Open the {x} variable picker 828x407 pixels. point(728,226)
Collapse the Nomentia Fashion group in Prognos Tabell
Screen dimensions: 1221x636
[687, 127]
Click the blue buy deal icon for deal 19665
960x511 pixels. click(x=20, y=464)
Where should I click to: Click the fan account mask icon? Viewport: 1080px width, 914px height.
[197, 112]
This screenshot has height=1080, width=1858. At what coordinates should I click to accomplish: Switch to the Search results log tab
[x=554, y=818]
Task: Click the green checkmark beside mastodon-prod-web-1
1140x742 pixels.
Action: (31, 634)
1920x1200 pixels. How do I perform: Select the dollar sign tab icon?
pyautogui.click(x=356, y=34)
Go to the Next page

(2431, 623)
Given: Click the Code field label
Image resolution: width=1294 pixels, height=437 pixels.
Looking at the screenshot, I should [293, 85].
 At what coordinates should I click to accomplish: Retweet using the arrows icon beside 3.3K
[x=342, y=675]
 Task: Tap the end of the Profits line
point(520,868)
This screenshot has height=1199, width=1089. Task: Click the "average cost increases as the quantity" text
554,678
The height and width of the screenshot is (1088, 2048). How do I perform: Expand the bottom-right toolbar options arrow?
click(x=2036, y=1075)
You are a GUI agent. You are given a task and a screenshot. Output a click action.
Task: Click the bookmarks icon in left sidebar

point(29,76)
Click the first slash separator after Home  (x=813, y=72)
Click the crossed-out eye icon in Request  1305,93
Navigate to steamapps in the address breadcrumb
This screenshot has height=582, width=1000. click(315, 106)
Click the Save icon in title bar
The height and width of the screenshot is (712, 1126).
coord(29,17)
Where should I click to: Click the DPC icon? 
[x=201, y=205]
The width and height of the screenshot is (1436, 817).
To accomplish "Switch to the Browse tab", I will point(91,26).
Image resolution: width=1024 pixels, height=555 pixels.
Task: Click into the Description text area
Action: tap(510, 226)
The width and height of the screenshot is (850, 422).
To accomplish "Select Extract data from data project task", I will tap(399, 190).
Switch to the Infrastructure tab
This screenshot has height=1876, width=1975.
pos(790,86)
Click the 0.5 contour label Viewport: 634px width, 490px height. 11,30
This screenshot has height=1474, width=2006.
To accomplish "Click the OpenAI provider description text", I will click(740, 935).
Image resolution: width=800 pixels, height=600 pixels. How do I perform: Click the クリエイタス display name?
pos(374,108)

→ Exercise directions
Copy out the data from the line containing "Navigate to steamapps" through the end of the data, both ends included, keeping every line unchanged.

→ Answer to this task
Navigate to steamapps in the address breadcrumb
This screenshot has height=582, width=1000. click(315, 106)
Click the Save icon in title bar
The height and width of the screenshot is (712, 1126).
coord(29,17)
Where should I click to: Click the DPC icon? 
[x=201, y=205]
The width and height of the screenshot is (1436, 817).
To accomplish "Switch to the Browse tab", I will point(91,26).
Image resolution: width=1024 pixels, height=555 pixels.
Task: Click into the Description text area
Action: tap(510, 226)
The width and height of the screenshot is (850, 422).
To accomplish "Select Extract data from data project task", I will tap(399, 190).
Switch to the Infrastructure tab
This screenshot has height=1876, width=1975.
pos(790,86)
Click the 0.5 contour label Viewport: 634px width, 490px height. 11,30
This screenshot has height=1474, width=2006.
To accomplish "Click the OpenAI provider description text", I will click(740, 935).
Image resolution: width=800 pixels, height=600 pixels. How do I perform: Click the クリエイタス display name?
pos(374,108)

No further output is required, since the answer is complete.